# Task instructions
Quote the data below verbatim, keeping every line as it appears.

Word and item position data:
★ ★ ★ ★ ★ ★ ★
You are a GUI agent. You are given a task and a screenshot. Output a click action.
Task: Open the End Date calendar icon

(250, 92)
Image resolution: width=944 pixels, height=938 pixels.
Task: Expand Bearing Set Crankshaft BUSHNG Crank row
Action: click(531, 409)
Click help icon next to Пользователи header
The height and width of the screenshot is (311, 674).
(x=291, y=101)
★ ★ ★ ★ ★ ★ ★
# Result of this exercise
You are a GUI agent. You are given a task and a screenshot. Output a click action.
Task: Open the End Date calendar icon

(250, 92)
Image resolution: width=944 pixels, height=938 pixels.
Task: Expand Bearing Set Crankshaft BUSHNG Crank row
Action: click(531, 409)
Click help icon next to Пользователи header
The height and width of the screenshot is (311, 674).
(x=291, y=101)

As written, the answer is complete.